Sat March 1, Graceland, $6.

When categorizing a specific type of anxious rock, there is good spazz and there is bad spazz. Bad spazz is the kind you can't bear to watch, no matter how good the band's album might be. Good spazz is electrifying. Pretty Girls Make Graves' trio of guitarists exemplify good spazz--they jolt, hop, and strain frenetically behind their relatively composed singer Andrea Zollo, and the ecstatic agitation is hypnotic to the viewer. Likewise, Vancouver, BC's convulsive five-piece the Red Light Sting are instantly arresting, and when witnessed live, the members' youthful energy takes all of five seconds to spellbind the audience.

Guitarist Andy Dixon and bassist Geoff MacDonald create a constant buzz, singer Gregory Adams howls, and drummer Paul Patko pounds. All the while, keyboardist ZoË Verkuylen stands laconic and throws in punctuating backing vocals. "It's hard to spazz out when your instrument is stationary," she laments as we chat on the phone, her enthusiasm crackling through the line; she makes it clear that she'd be rockin' out right along with the rest of the band if she could. The Red Light Sting sound like Pretty Girls, Hint Hint, the Murder City Devils, and Botch all tangled up in an airborne flip, a perfectly executed daredevil twist, breathtaking and spectacular in its supersonic spirit. Song titles are bursts of rhetorical questions like "Why Do Kamikaze Pilots Wear Helmets?" or "Plastic Cigars...? Then Why'd I Bring the Ashtrays!"--and "Hot Dogs! Hot Dogs!" piles on even more maniacal zing.

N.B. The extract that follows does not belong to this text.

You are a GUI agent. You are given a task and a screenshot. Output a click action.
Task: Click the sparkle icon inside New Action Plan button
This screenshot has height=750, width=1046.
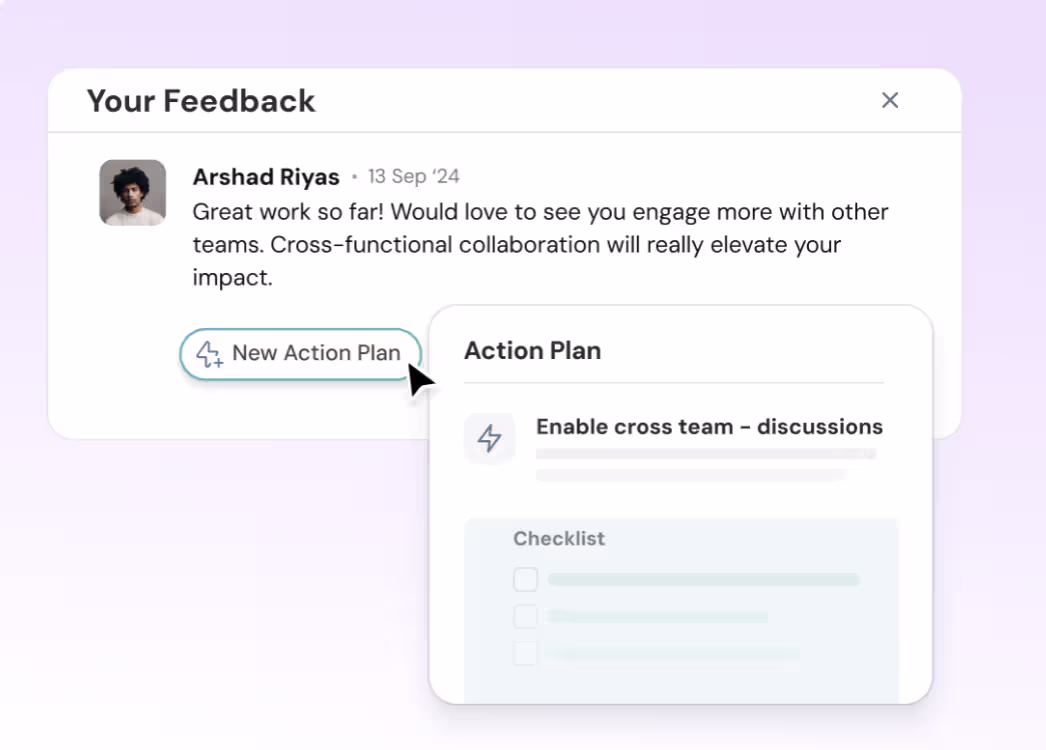(209, 353)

Like their friends Hot Hot Heat, who recently made the jump from Sub Pop to Warner Bros., the Red Light Sting are entertaining their options: Several small labels have offered to back them when they release a full-length debut. "It's flattering," says Verkuylen, "because I know how much money it takes to put out a record, and [the fact] that people are willing to invest in us makes us feel great." (She co-owns the band's label, Ache.) Typical to their sound, however, the band can't imagine being tied down. Concludes Verkuylen, "We don't know what we'll be doing a month from now, so committing to anything is impossible."